§ TAREFAS A RESOLVER
a. Liste todos os efeitos perversos do desmatamento que o artigo sobre a Amazônia enumera.
b. Por favor, transcreva sem alterações tudo o que vai da linha dos registros que contém "How do I perform: Open Colab settings gear?" até o fim dos registros, incluindo as duas pontas.

§ ARTIGO

━━━━━━━━━━

A história da ocupação da Amazônia brasileira tem sido triste, mas ainda há tempo para construir um final feliz. A Amazônia não precisa de obras faraônicas para se desenvolver.
A Amazônia brasileira está sendo devorada
pelas beiradas – e a uma
velocidade muito grande. Somando todos os buracos feitos na floresta
nos últimos 50 anos, uma área correspondente a 14% da sua cobertura original já
desapareceu. Pode não parecer tão assustador assim, mas se levarmos em conta
que a Amazônia tem cerca de 5 milhões de quilômetros quadrados, o resultado é que
uma área equivalente à França foi consumida. Os desmatamentos acontecem
principalmente nos Estados de Rondônia, Mato Grosso e Pará – servidos por estradas que ligam aos mercados do
sul do país. Juntos, eles são responsáveis por 80% das árvores derrubadas na região. E nem
toda a pressão que os ecologistas têm feito nos últimos anos serviu para
impedir o avanço de motosserras e queimadas. Ao contrário: a destruição da
Amazônia cresceu 15% em 2000, quando uma área de 17 000 quilômetros quadrados
foi destruída – área
equivalente a Israel.
Se o ritmo da devastação não diminuir
rapidamente, em apenas 30 anos o estrago feito na floresta vai dobrar. Uma das
causas desse aumento na velocidade da devastação está no uso de tecnologia de
ponta para cortar as árvores. Motosserras potentes, imensos tratores e
caminhões, arrasam hectares de florestas em poucos dias. Mas a causa principal,
segundo os ecologistas, está na falta de uma política de desenvolvimento
sustentável da Amazônia por parte do governo. É verdade que vários parques
nacionais e reservas indígenas foram criados na última década, mas isso não
evita a destruição nas áreas que não foram legalmente protegidas. O Brasil
continua a cometer o erro grosseiro de desmatar para extrair madeira ou formar
pastagens, eliminando a riqueza de uma das maiores biodiversidades de bichos e
plantas que o planeta já reuniu num só lugar.
PAREM AS MÁQUINAS
O desmatamento da
floresta traz consigo uma série de efeitos perversos:
- Extinção de espécies de bichos e plantas;
- Destruição de áreas indígenas;
- Empobrecimento do solo;
- Aumento da emissão de gás carbono na atmosfera, contribuindo para o efeito estufa;
É uma tragédia de muitas faces. Para
acabar com ela, a primeira coisa a fazer é reformular a ideia de que a
Amazônia é um manancial inesgotável e sem dono, criada na década de 70
para estimular o povoamento da região. Depois de décadas de projetos errados
formulados por tecnocratas, hoje os brasileiros precisam admitir que muita
coisa errada foi feita. E, principalmente, precisam evitar que os mesmos erros
sejam cometidos de novo. O que acontece hoje, porém, indica que a lição não foi
totalmente aprendida.

━━━━━━━━━━

§ REGISTROS DO CONJUNTO
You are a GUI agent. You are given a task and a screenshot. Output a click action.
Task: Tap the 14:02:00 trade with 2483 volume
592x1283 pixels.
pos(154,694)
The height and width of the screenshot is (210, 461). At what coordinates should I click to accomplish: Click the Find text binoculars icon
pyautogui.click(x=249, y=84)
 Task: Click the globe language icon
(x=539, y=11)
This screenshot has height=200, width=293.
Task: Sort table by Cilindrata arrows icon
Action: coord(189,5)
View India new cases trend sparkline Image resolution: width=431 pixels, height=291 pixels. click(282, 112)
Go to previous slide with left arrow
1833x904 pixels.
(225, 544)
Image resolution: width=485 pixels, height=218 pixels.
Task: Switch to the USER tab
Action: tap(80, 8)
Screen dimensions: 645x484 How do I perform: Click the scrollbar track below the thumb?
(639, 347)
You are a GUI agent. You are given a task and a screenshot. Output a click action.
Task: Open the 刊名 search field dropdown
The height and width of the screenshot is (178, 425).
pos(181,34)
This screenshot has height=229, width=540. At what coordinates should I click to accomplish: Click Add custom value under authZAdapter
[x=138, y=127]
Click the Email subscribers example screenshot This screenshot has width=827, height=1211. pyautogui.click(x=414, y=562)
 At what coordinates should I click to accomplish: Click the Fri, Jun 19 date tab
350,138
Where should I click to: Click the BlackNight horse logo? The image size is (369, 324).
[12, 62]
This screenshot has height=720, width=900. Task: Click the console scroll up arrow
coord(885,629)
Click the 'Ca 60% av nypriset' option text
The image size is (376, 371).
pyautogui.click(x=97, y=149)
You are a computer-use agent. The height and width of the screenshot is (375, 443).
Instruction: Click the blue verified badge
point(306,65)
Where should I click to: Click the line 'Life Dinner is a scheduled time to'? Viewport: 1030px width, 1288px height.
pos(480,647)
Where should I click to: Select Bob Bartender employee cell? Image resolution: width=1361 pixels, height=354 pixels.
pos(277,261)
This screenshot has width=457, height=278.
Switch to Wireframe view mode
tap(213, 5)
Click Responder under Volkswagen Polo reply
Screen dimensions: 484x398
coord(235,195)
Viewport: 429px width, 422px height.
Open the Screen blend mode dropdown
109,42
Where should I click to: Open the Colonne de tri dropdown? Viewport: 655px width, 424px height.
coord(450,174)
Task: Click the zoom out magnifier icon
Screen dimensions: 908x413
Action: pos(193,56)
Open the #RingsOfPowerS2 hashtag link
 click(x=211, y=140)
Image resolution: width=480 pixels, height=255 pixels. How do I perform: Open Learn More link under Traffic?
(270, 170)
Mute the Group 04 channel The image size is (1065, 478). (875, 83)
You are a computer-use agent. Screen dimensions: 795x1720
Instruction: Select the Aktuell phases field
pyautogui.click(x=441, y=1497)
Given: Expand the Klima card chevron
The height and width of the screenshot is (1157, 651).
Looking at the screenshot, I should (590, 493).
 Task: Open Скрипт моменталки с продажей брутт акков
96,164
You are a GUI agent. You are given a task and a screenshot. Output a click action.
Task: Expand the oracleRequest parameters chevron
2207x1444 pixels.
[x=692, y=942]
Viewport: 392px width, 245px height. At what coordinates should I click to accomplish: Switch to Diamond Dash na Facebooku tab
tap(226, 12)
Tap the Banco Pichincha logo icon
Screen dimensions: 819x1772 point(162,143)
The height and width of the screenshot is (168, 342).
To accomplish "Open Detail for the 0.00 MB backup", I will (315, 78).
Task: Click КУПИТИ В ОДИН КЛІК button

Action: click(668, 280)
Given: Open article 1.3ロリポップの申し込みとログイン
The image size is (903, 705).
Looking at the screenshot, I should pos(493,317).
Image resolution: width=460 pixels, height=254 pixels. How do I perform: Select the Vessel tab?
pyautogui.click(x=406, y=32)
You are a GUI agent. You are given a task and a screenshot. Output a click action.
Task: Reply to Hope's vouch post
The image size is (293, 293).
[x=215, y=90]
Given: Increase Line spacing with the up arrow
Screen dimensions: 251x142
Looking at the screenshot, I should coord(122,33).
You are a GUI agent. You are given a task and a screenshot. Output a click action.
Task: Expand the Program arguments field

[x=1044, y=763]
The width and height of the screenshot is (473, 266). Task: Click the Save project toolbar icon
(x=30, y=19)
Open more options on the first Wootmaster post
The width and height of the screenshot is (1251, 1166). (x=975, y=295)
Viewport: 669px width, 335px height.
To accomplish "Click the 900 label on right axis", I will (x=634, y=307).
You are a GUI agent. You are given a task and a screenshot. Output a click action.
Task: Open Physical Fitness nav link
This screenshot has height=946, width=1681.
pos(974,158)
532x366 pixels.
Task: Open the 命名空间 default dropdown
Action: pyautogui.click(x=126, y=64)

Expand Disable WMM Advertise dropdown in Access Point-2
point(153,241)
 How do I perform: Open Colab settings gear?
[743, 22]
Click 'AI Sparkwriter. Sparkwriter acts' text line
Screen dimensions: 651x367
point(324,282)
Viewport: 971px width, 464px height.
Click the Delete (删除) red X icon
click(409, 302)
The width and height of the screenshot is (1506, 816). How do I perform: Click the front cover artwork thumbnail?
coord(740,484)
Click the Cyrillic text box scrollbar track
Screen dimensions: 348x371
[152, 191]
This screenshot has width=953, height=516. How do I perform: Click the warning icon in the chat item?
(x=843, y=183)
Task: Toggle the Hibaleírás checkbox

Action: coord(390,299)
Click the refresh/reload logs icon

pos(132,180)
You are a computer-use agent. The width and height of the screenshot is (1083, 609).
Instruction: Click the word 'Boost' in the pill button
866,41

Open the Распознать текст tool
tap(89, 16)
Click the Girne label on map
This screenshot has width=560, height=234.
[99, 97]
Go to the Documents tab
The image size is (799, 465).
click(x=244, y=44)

━━━━━━━━━━

§ RESPOSTAS POR TAREFA
a.
- Extinção de espécies de bichos e plantas
- Destruição de áreas indígenas
- Empobrecimento do solo
- Aumento da emissão de gás carbono na atmosfera, contribuindo para o efeito estufa

b.
 How do I perform: Open Colab settings gear?
[743, 22]
Click 'AI Sparkwriter. Sparkwriter acts' text line
Screen dimensions: 651x367
point(324,282)
Viewport: 971px width, 464px height.
Click the Delete (删除) red X icon
click(409, 302)
The width and height of the screenshot is (1506, 816). How do I perform: Click the front cover artwork thumbnail?
coord(740,484)
Click the Cyrillic text box scrollbar track
Screen dimensions: 348x371
[152, 191]
This screenshot has width=953, height=516. How do I perform: Click the warning icon in the chat item?
(x=843, y=183)
Task: Toggle the Hibaleírás checkbox

Action: coord(390,299)
Click the refresh/reload logs icon

pos(132,180)
You are a computer-use agent. The width and height of the screenshot is (1083, 609).
Instruction: Click the word 'Boost' in the pill button
866,41

Open the Распознать текст tool
tap(89, 16)
Click the Girne label on map
This screenshot has width=560, height=234.
[99, 97]
Go to the Documents tab
The image size is (799, 465).
click(x=244, y=44)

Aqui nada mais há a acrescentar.